Reproduce the part of the listing below without any changes, from its first line through the line containing "tap(157, 235)".

* Records to use *
● ● ● ● ●
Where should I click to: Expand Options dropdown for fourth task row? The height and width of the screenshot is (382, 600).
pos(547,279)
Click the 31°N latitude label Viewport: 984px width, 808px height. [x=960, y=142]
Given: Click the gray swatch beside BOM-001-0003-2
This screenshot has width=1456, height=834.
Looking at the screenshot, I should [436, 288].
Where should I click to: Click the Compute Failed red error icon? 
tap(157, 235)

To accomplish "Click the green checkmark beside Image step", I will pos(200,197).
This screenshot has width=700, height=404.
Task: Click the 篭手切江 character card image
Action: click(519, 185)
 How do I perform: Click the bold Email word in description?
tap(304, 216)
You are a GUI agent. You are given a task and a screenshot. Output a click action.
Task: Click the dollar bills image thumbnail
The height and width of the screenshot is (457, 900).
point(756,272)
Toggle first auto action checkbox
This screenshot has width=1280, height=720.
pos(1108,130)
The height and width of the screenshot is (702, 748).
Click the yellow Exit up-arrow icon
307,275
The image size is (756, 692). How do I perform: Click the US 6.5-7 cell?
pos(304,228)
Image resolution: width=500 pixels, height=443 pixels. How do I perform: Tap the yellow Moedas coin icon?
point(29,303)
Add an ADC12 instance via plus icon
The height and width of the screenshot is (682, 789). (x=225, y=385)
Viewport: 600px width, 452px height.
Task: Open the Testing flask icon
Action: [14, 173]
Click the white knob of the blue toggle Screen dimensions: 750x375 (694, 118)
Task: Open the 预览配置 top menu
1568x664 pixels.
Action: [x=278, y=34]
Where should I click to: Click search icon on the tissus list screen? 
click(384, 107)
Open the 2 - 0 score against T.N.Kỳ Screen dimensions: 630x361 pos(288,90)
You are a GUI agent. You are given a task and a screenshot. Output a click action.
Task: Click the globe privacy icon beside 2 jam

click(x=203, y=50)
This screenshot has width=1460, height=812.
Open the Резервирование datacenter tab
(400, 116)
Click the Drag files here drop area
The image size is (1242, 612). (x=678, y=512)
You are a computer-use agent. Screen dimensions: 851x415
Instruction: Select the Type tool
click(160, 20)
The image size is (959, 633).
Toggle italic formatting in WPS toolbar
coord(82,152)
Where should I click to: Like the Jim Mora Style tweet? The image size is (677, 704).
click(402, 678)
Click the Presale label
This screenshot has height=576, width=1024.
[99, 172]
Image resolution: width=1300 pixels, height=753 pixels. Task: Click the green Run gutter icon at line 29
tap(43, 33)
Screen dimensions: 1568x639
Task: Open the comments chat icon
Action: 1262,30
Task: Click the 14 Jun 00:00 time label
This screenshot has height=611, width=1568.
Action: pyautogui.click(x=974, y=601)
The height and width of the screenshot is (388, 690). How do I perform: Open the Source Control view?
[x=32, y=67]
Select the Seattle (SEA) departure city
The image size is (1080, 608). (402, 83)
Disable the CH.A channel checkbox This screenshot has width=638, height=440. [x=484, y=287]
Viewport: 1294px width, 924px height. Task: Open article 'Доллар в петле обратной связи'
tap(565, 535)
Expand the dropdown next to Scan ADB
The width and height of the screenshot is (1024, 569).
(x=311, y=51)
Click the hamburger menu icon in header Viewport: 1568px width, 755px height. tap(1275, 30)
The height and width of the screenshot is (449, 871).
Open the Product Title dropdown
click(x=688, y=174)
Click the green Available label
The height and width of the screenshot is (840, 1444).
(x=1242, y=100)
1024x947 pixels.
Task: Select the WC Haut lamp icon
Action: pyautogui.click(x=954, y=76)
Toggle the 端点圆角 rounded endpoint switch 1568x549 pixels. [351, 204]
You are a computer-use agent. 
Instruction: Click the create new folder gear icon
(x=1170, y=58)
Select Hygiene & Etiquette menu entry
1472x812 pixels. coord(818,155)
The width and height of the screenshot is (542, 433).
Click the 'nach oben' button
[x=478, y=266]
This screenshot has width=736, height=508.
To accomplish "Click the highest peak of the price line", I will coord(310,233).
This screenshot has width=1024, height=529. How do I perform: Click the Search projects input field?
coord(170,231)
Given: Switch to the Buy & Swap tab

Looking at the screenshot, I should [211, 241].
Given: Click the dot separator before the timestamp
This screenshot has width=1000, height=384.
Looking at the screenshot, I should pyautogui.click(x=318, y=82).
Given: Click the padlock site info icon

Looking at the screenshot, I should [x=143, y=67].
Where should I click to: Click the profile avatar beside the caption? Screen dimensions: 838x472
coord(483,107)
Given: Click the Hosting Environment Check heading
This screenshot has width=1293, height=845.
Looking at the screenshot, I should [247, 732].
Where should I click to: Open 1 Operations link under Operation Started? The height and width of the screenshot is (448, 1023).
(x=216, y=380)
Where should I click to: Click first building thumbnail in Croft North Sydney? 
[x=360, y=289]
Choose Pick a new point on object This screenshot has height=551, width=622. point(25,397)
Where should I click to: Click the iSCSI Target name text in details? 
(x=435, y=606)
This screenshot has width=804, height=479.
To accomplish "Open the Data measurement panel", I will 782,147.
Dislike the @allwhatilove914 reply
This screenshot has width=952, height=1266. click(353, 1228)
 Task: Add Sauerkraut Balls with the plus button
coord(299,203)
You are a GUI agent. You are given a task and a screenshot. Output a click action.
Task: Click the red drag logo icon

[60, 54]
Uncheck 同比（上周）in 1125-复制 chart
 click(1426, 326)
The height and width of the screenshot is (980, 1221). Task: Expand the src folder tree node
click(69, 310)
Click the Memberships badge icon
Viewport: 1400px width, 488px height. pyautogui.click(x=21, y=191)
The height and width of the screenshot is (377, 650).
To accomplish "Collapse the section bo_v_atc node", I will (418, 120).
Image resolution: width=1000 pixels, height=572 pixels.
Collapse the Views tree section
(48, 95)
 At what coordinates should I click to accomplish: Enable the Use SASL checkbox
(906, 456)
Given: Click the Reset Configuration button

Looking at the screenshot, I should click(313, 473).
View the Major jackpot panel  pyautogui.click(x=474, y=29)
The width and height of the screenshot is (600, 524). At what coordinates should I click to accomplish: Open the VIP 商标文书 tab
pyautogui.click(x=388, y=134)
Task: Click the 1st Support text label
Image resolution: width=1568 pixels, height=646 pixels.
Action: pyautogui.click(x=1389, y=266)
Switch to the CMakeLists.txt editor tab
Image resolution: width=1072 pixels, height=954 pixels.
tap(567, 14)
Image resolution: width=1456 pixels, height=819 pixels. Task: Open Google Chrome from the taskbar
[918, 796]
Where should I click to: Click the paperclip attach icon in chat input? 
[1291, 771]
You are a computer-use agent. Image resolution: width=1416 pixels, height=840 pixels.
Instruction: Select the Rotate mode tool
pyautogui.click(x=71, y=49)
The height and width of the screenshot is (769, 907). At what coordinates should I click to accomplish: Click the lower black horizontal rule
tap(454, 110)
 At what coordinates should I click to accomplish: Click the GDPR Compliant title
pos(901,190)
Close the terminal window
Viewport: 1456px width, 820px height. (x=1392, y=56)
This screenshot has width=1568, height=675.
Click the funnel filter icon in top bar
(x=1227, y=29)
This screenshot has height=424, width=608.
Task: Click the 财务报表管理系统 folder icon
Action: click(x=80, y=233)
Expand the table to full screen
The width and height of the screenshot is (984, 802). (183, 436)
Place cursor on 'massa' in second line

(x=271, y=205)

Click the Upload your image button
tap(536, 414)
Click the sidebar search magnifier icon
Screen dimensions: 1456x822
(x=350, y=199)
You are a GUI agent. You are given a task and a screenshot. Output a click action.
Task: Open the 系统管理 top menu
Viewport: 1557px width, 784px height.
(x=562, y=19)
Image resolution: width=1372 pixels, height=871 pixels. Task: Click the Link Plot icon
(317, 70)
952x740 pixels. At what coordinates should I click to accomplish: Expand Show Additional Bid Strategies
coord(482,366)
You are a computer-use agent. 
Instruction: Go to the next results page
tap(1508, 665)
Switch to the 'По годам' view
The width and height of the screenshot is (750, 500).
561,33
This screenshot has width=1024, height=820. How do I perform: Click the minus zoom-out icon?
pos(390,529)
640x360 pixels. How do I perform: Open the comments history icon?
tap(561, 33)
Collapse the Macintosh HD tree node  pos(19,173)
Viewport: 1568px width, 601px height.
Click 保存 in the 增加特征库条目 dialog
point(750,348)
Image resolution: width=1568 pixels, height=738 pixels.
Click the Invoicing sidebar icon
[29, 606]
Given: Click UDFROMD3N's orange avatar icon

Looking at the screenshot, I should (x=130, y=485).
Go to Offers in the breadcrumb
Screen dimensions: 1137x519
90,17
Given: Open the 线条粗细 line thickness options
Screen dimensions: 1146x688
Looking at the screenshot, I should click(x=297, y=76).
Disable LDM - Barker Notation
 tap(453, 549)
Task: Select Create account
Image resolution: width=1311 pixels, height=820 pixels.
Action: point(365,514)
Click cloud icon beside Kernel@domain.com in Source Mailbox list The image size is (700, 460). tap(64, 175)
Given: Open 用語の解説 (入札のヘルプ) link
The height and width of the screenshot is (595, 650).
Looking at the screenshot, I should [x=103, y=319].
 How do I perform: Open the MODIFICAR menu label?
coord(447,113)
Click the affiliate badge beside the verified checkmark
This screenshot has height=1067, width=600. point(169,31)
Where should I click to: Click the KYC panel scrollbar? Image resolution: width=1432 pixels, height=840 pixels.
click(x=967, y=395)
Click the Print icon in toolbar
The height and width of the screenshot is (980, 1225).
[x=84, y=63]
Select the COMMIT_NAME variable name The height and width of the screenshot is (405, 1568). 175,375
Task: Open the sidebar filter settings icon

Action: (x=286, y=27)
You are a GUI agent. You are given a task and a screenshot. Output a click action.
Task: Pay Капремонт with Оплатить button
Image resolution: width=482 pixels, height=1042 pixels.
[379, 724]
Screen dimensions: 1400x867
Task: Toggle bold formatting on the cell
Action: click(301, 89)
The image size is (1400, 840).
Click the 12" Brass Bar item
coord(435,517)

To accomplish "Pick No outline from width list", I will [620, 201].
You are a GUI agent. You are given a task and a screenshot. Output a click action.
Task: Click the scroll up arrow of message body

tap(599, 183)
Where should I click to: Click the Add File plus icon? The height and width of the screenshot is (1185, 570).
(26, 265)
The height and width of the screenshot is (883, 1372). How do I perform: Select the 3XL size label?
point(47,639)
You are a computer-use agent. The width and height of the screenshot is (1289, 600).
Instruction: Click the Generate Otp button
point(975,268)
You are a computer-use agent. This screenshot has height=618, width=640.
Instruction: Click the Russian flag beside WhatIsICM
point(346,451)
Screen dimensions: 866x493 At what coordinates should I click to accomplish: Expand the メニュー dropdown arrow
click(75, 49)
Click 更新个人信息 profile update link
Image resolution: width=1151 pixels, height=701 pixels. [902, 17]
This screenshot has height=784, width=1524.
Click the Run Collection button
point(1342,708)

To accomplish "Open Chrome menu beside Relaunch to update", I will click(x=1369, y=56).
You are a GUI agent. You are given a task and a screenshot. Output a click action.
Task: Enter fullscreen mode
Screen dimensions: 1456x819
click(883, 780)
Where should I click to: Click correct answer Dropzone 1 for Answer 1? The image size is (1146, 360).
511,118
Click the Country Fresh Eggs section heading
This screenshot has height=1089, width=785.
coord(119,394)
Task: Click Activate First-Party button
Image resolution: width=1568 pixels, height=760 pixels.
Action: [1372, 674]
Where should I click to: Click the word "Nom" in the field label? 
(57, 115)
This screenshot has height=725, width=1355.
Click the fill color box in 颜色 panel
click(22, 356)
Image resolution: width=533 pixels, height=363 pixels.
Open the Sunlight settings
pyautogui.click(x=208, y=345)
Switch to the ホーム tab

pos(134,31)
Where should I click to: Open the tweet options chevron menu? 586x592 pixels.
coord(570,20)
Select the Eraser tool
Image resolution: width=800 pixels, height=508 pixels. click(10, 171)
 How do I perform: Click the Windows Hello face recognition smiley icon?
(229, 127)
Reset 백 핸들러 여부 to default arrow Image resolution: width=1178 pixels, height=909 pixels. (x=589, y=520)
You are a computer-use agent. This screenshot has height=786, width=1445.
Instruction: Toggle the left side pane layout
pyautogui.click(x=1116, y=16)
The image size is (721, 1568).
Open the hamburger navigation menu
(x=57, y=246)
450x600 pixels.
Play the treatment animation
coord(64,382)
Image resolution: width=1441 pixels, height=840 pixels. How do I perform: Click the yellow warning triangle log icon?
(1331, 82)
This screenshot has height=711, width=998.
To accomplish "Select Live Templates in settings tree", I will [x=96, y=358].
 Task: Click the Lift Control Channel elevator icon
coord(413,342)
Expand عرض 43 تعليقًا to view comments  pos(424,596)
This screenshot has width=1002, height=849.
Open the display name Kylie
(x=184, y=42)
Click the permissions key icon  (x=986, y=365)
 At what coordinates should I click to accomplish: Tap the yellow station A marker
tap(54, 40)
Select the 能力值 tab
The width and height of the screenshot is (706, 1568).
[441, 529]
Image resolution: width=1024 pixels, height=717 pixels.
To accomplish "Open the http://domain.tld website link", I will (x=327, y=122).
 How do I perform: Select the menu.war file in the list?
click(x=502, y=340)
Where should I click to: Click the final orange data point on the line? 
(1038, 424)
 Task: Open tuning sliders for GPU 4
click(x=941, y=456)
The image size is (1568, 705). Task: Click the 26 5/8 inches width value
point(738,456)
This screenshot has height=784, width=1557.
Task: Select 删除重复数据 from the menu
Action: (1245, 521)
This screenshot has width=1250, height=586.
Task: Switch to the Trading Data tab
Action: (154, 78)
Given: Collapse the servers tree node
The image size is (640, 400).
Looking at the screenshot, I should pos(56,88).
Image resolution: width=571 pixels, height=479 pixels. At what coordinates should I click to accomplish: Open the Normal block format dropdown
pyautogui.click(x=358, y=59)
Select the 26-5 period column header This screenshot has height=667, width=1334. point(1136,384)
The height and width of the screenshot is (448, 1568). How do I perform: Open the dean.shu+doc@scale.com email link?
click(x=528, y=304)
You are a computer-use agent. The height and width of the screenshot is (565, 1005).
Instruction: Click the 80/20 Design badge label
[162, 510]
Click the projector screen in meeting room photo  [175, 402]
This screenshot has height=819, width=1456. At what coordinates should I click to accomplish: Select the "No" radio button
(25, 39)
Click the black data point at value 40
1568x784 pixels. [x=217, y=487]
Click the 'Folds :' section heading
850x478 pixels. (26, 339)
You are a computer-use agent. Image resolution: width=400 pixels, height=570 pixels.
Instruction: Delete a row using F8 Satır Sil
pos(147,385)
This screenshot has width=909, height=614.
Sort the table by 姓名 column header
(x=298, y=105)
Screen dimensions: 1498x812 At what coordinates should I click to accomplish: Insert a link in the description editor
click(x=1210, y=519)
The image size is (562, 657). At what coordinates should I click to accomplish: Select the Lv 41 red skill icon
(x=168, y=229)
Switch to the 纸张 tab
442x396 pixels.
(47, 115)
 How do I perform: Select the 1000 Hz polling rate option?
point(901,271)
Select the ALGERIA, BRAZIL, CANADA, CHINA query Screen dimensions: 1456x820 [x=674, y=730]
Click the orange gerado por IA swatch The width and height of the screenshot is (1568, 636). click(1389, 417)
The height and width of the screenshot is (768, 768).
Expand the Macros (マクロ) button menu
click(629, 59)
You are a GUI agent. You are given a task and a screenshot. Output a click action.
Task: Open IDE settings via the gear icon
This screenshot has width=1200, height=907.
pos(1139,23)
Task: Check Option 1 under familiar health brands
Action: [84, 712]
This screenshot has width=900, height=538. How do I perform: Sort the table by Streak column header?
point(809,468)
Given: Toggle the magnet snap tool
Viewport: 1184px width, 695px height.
● ● ● ● ●
* Full output *
Where should I click to: Expand Options dropdown for fourth task row? The height and width of the screenshot is (382, 600).
pos(547,279)
Click the 31°N latitude label Viewport: 984px width, 808px height. [x=960, y=142]
Given: Click the gray swatch beside BOM-001-0003-2
This screenshot has width=1456, height=834.
Looking at the screenshot, I should [436, 288].
Where should I click to: Click the Compute Failed red error icon? 
tap(157, 235)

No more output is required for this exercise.